International Dissertation Research Fellowship 2020
Institutional Affiliation (at time of award):
Anthropology, University of Pennsylvania
Categorizing Disability, Negotiating Belonging: What Does It Take to Be Counted as Disabled in India?

Recent legislation in India outlines a comprehensive framework for the rights and entitlements of people with disabilities to state services. However, the process of being counted and legally certified as disabled is at best fraught, due to which several disabled people are not officially considered as having a disability. As a result, despite recent national attempts to statistically quantify disability in the most accurate manner possible, numerous peoples' embodied experiences of otherness remains unvalidated. They face significant challenges in their everyday lives but are not able to participate in social entitlements largely because their bodies are outside of the margins of state acceptability. This project seeks to understand the politics behind the production of knowledge on people with disabilities by examining the role of state and non-state actors in identity-making around disability and the subsequent production of statistics as bureaucratic facts. Specifically, this research asks: what does it mean to be numerically produced as disabled?

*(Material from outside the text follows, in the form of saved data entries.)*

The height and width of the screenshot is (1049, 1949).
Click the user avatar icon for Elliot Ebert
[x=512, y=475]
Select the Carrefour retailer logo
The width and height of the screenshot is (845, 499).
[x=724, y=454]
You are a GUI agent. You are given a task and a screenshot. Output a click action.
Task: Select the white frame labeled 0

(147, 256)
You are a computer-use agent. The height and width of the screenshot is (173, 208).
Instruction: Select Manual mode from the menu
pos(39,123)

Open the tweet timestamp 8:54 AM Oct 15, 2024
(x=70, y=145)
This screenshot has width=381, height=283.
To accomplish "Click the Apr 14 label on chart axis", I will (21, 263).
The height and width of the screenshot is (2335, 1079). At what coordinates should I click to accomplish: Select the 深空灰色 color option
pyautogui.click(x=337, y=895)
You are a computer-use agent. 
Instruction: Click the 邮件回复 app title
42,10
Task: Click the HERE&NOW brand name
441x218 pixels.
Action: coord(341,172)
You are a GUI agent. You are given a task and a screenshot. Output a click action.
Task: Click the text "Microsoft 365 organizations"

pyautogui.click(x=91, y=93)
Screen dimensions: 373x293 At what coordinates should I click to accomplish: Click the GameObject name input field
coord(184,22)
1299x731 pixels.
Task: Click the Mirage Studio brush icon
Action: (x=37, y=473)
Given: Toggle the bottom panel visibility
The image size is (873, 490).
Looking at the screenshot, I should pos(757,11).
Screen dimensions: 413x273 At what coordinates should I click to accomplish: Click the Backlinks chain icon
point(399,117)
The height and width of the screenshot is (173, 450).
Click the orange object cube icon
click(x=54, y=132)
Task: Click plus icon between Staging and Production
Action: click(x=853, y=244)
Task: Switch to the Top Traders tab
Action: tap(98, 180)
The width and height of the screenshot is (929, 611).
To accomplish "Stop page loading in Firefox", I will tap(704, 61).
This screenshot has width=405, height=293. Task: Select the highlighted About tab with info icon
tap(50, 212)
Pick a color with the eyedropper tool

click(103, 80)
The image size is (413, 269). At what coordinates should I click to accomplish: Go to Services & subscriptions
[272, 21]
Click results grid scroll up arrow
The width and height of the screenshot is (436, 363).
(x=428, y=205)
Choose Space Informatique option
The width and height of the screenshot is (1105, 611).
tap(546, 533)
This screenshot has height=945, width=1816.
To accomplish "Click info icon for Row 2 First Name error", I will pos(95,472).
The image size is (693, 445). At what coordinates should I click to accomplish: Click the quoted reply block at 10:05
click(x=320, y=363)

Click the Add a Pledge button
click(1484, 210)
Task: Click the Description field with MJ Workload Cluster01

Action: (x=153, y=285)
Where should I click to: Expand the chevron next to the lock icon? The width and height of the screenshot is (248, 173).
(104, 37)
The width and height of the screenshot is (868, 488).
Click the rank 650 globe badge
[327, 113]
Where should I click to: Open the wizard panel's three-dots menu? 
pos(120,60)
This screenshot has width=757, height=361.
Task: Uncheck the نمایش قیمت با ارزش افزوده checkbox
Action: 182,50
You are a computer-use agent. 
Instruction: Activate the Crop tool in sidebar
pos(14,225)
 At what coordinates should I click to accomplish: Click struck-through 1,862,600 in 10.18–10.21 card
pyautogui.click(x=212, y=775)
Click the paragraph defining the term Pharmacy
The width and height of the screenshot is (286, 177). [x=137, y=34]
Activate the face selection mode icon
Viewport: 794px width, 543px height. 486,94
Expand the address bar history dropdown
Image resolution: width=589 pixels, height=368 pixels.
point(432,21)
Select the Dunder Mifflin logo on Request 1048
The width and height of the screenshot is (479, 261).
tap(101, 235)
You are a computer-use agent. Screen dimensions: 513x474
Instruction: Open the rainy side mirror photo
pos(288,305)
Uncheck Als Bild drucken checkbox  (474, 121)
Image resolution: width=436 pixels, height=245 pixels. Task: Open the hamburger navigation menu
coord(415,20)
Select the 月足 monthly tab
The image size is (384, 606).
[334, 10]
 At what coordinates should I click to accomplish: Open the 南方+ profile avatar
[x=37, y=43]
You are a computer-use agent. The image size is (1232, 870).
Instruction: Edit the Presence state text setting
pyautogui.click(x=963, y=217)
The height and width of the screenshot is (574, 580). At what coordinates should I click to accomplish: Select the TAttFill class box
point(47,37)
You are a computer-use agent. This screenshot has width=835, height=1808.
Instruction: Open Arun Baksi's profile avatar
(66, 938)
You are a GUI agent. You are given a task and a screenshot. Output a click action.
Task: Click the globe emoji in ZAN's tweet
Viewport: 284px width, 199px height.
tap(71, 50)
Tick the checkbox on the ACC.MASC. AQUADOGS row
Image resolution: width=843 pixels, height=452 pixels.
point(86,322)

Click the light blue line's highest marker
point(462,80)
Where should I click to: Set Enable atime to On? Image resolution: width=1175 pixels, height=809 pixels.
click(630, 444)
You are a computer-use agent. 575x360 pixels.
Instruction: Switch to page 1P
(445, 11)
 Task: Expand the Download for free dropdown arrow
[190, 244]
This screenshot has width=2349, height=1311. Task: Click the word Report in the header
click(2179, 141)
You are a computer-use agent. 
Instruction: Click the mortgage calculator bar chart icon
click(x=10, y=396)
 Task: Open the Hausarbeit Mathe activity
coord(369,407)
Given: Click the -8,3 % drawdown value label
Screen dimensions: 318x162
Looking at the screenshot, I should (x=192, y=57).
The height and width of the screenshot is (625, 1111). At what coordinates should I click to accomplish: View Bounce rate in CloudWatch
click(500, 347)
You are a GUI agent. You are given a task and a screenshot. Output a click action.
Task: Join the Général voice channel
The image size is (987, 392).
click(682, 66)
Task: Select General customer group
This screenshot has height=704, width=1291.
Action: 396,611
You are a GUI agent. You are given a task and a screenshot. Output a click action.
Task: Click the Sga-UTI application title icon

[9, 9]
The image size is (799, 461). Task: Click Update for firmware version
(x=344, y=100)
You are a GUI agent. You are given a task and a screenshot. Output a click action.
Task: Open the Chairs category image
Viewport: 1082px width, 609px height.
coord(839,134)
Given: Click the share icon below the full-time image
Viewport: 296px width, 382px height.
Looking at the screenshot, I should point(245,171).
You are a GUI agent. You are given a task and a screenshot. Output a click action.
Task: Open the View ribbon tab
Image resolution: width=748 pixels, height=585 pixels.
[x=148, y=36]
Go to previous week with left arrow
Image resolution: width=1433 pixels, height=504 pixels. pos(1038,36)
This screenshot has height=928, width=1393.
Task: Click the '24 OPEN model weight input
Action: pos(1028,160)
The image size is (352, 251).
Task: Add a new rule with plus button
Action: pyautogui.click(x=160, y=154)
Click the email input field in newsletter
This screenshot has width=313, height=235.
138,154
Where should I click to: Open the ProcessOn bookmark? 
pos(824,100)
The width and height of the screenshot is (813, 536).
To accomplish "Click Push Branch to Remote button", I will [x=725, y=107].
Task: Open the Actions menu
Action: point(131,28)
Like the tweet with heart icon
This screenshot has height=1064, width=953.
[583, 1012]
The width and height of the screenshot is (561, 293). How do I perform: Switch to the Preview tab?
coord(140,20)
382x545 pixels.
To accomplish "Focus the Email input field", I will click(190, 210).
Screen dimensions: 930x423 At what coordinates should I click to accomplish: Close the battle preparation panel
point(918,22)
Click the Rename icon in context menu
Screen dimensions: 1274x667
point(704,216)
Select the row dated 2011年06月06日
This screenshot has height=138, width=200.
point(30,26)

How does the emergence of bureaucratic structures and attempts to make the disabled body knowable influence and come to be influenced by everyday experiences of the embodiment of disability? The project design involves 12 months of 1) ethnographic research among bureaucrats, disability rights activists, and people with disabilities in the capital, Delhi and 2) archival research in the National Archives of India on the changes in the way that the category of disability has been numerically produced, the collection of media data from major newspapers and the analyses provide by organizers on social media. This study will develop an empirical base from which to interrogate the lived experiences of those designated as undeserving of recognition by the state and will in turn enrich current debates in the anthropology of quantification, critical disability studies and decolonial social studies of scientific knowledge.